I have often been troubled by the notion of hope. But recently, in part because of the work of social critic Rebecca Solnit and her powerful book Hope in the Dark, I am opening to another view of hope—what I call wise hope.
As Buddhists, we know that ordinary hope is based in desire, wanting an outcome that could well be different from what will actually happen. Not getting what we hoped for is usually experienced as some kind of misfortune. Someone who is hopeful in this way has an expectation that always hovers in the background, the shadow of fear that one’s wishes will not be fulfilled. This ordinary hope is a subtle expression of fear and a form of suffering.
Wise hope doesn’t mean denying these realities. It means facing them.
Wise hope is not seeing things unrealistically but rather seeing things as they are, including the truth of suffering—both its existence and our capacity to transform it. It’s when we realize we don’t know what will happen that this kind of hope comes alive; in that spaciousness of uncertainty is the very space we need to act.
Too often we become paralyzed by the belief that there is nothing to hope for—that our cancer diagnosis is a one-way street with no exit, that our political situation is beyond repair, that there is no way out of our climate crisis. It becomes easy to think that nothing makes sense anymore, or that we have no power and there’s no reason to act.
I often say that there should be just two words over the door of our temple in Santa Fe: Show up! Yes, suffering is present. We cannot deny it. There are 65.3 million refugees in the world today, only eleven countries are free from conflict, and climate change is turning forests into deserts. Economic injustice is driving people into greater and greater poverty. Racism and sexism remain rampant.
But understand, wise hope doesn’t mean denying these realities. It means facing them, addressing them, and remembering what else is present, like the shifts in our values that recognize and move us to address suffering right now. “Do not find fault with the present,” says Zen Master Keizan. He invites us to see it, not flee it!

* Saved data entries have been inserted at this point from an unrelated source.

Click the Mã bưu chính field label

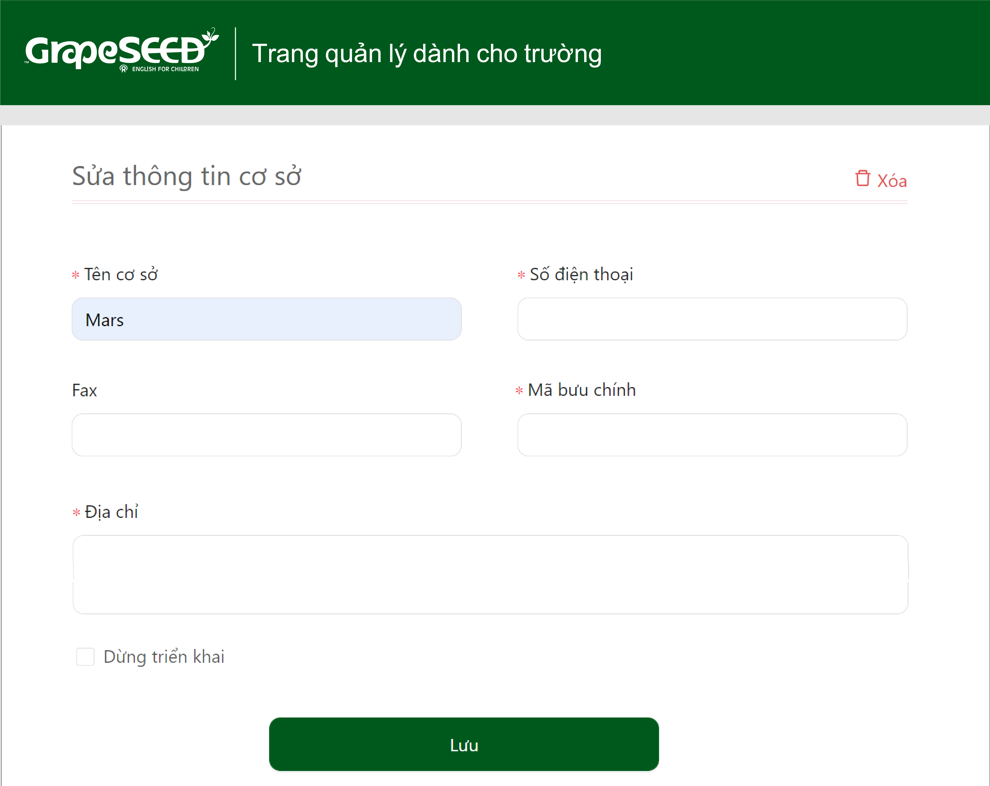(x=582, y=390)
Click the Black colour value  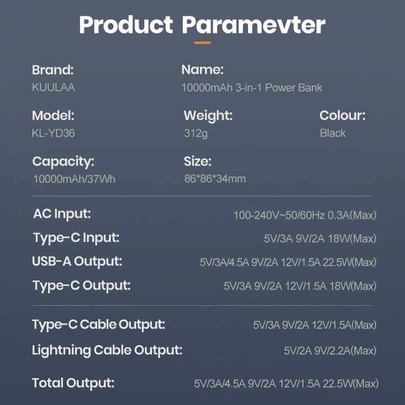pyautogui.click(x=332, y=133)
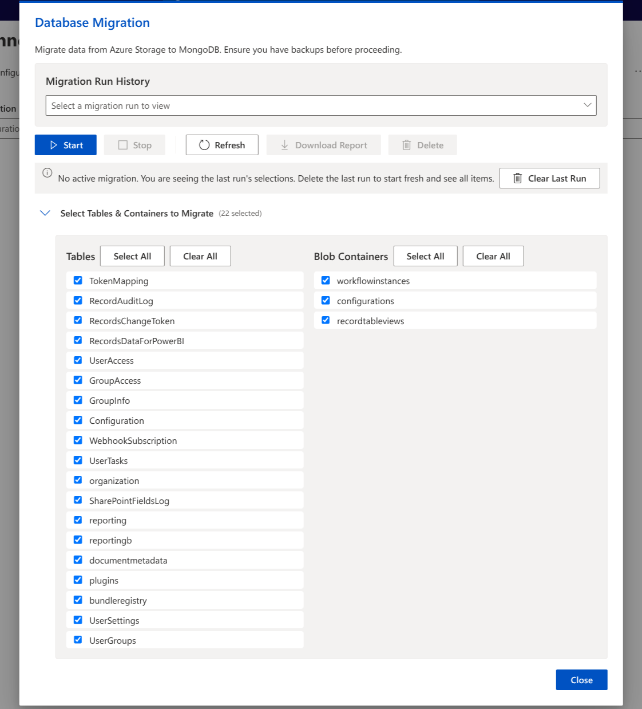Screen dimensions: 642x709
Task: Click the square Stop icon
Action: click(x=123, y=145)
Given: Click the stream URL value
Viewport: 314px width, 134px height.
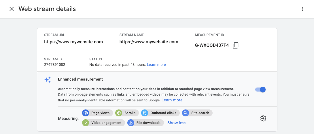Looking at the screenshot, I should click(73, 42).
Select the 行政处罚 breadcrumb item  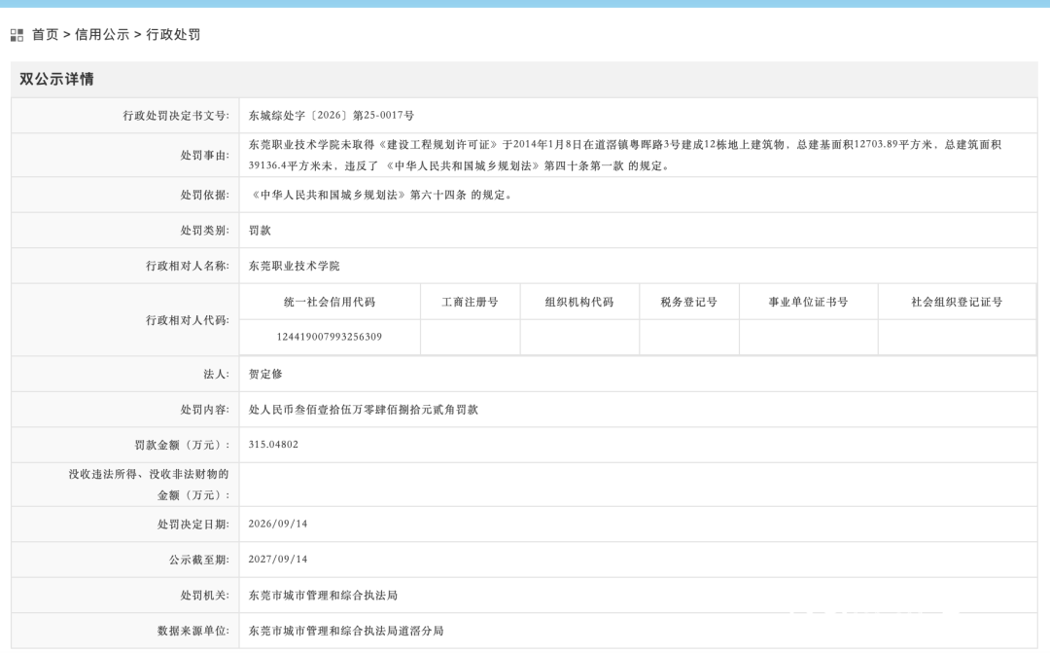coord(173,35)
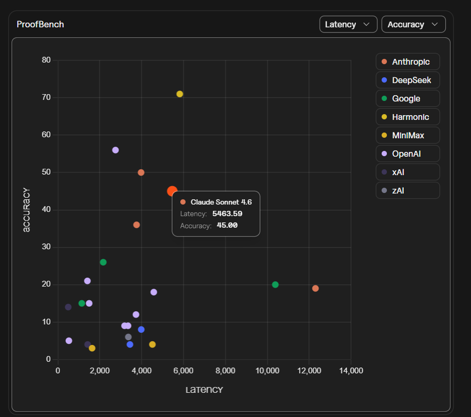Open the Accuracy axis dropdown
The width and height of the screenshot is (471, 417).
[x=413, y=24]
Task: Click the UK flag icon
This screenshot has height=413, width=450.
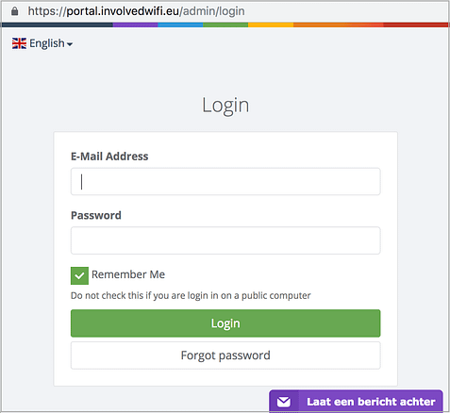Action: pos(19,43)
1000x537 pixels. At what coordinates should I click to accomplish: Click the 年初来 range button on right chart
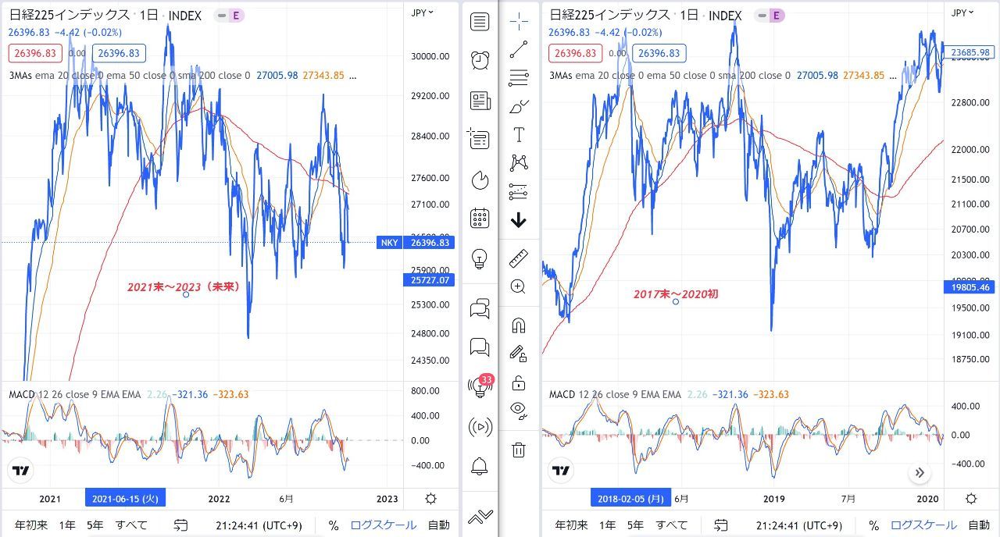pyautogui.click(x=571, y=525)
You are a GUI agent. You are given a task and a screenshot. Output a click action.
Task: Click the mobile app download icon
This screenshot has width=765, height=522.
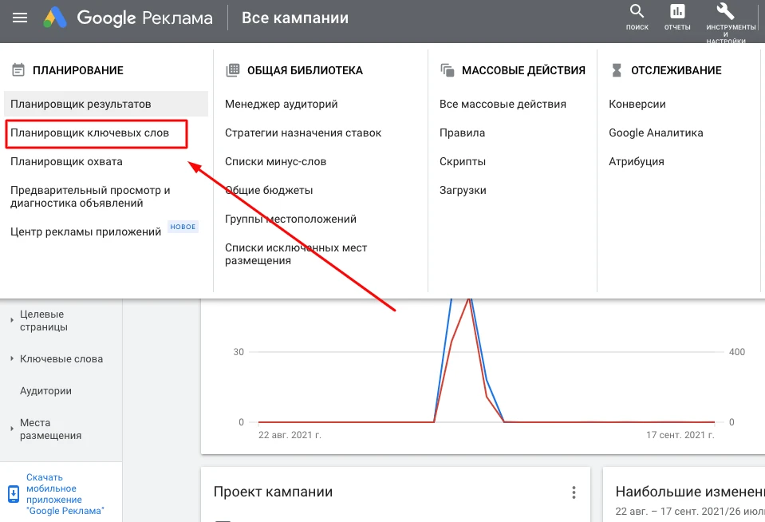[14, 492]
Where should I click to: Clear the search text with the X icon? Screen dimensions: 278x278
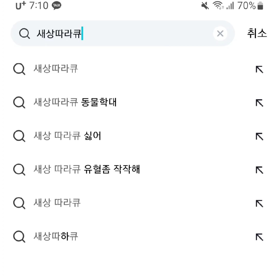pos(220,33)
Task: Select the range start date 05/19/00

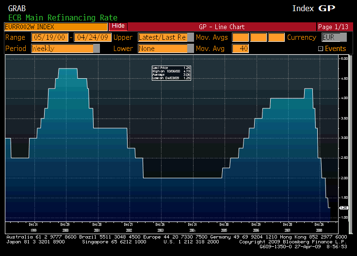Action: pyautogui.click(x=49, y=37)
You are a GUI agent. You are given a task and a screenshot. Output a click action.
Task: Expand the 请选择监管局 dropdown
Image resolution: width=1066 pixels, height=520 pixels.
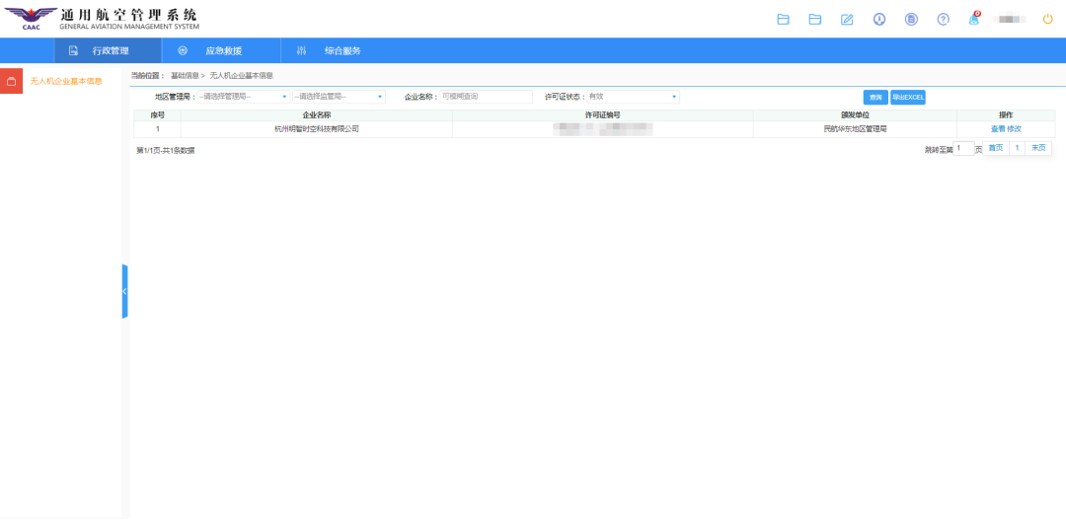(338, 97)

The Czech statesman Václav Havel said, “Hope is definitely not the same thing as optimism. It is not the conviction that something will turn out well but the certainty that something makes sense, regardless of how it turns out.” We can’t know, but we can trust that there will be movement, there will be change. And that we will be part of it. We move forward in our day and get out the vote, or sit at the bedside of a dying patient, or teach that third grade class.
As Buddhists, we share a common aspiration to awaken from suffering; for many of us, this aspiration is not a “small self” improvement program. The bodhisattva vows at the heart of the Mahayana tradition are, if nothing else, a powerful expression of radical and wise hope—an unconditional hope that is free of desire.
Dostoyevsky said, “To live without hope is to cease to live.” His words remind us that apathy is not an enlightened path. We are called to live with possibility, knowing full well that impermanence prevails. So why not just show up?